Author: Peter Wilson, Avian Vet

The home can be a very dangerous place for a pet parrot. Parrots are inquisitive and curious and they need to chew. In one respect, they are very similar to young, human toddlers; everything new goes into their mouth. As a result, the household environment is fraught with dangers for the pet parrot. These dangers generally pose no threat to our 
dogs and cats however, because parrots have wings and a beak, they explore territory and chew on things that have the potential to cause life-threatening injury, poisonings and death. Many well-meaning but misguided pet parrot owners dont like to see their birds caged and therefore, give them unlimited, free access to their home. As an avian veterinarian, I am constantly seeing the end result of pet birds that come to grief as a result of unsupervised, free-range of the house. Just as we would not allow young children to be left alone in a house, we should not allow our birds unsupervised, access to the household environment. It can be a death trap! 

Household accidents and traumatic injuries

Free-flying parrots that are unsupervised and untrained often end up in my surgery as a result of traumatic, household accidents. Commonly occurring accidents include the following:-

  • Collision with ceiling fans
  • Drowning in toilets, sinks, bath-tubs
  • Scalding from landing in sinks full of hot water
  • Burning legs and feet from landing on hot plates, in pans of hot fat, saucepans of mashed potatoes etc.
  • Flying into window panes and mirrors
  • Being stood on, sat on
  • Rolled on by wheeled computer chairs
  • Falling behind the fridge
  • Flying out of open doors and windows
  • Attacked by pet dogs and cats

Common Household Substances that are toxic to your parrot

It is not just traumatic injuries and accidents within the home that can prove fatal to your pet bird. There are also many ordinary household substances and products that can be toxic if chewed on, ingested or inhaled by your parrot. Things such as:-

  • Match heads
  • Candles
  • Incense
  • Nicotine
  • Medications meant for humans or other pets
  • Soap
  • Insecticides
  • Rat Poison
  • Many household cleaning products
  • Fumes from Teflon coated cooking pots and pans
  • Plug-in Air Fresheners
  • Snail Bait
  • Motor Oil
  • Electrical leads

Fur ball impaction caused by chewing fabric and fibre 

One of the main dangers of parrots free-ranging in the house is their instinctive chewing behaviour. Parrots need to chew to keep the beak in shape and trimmed. They are also hard-wired to forage for food. Parrots that chew on carpet fibres, curtains or upholstery fabrics are in danger of ingesting these fibres and threads and causing a foreign body impaction in their gastro-intestinal system. I have treated many birds with impactions of the crop and stomach. I have also performed post-mortem examinations on birds that have been so severely impacted and in such weakened condition when presented that they died.

══════════════════════════════

* _TASK REQUIREMENTS_
(1) Summarize the article on household dangers to pet parrots in two sentences.
(2) Write the next part of the article on household dangers to pet parrots, picking up after its final sentence.

* _DATA PROVIDED_
══════════════════════════════

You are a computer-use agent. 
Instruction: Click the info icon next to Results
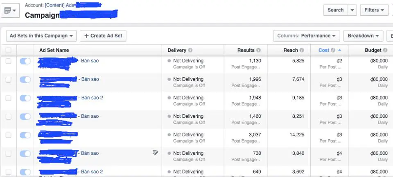tap(258, 50)
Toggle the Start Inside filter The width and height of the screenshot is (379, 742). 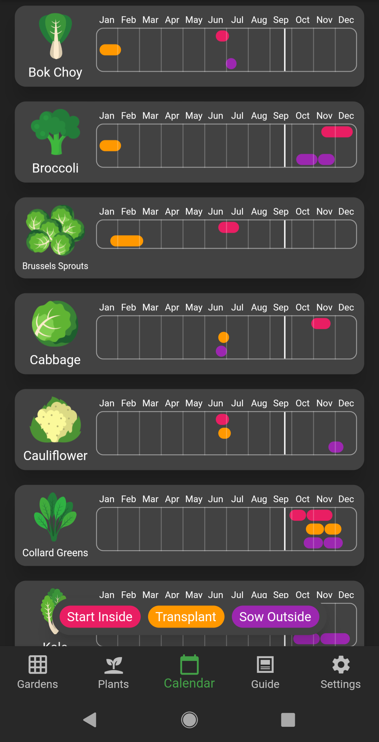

══════════════════════════════

* _ANSWERS BELOW_
(1) An avian veterinarian warns that the home is a dangerous place for curious, chewing parrots, and that giving them unsupervised free range of the house can lead to life-threatening injury, poisoning and death. The article lists common household accidents such as collisions with ceiling fans and drowning in toilets, ordinary substances that are toxic to parrots, and the risk of gut impactions, sometimes fatal, from chewing carpet, curtain or upholstery fibers.

(2)
Heavy Metal Poisoning.

One of the most common causes of household poisoning is metal toxicity. Parrots are attracted to shiny items. Most parrot owners will be familiar with their pets fascination for jewelry. Gold and silver do not poison birds. However, there are many other sources of metal within the house that are toxic to parrots. Copper, lead, zinc, aluminum, chrome, brass all cause varying degrees of toxic reactions. Some common causes of heavy metal poisoning within the household include:-

  • Lead-light ornaments
  • Lead weights at the bottom of curtains or vertical blinds
  • Fishing sinkers
  • Foil from wine bottles
  • Lead paint
  • Lead solder
  • Metal toys
  • Christmas tinsel and glitter
  • Slivers of aluminum from the tracks of sliding glass windows and doors
  • Bases of light bulbs
  • Batteries
  • Electrical leads
  • Copper wire
  • Galvanized wire

Exotic house plants

Many commonly kept house plants are toxic to parrots. Some plants merely make your bird sick, but others can kill them. It is best to keep your parrot and your indoor plants separately. Some plants that cause problems for your birds include:-

  • Philodendrons
  • Ivy
  • Oleander
  • Onion
  • Avocado (fruit and seed)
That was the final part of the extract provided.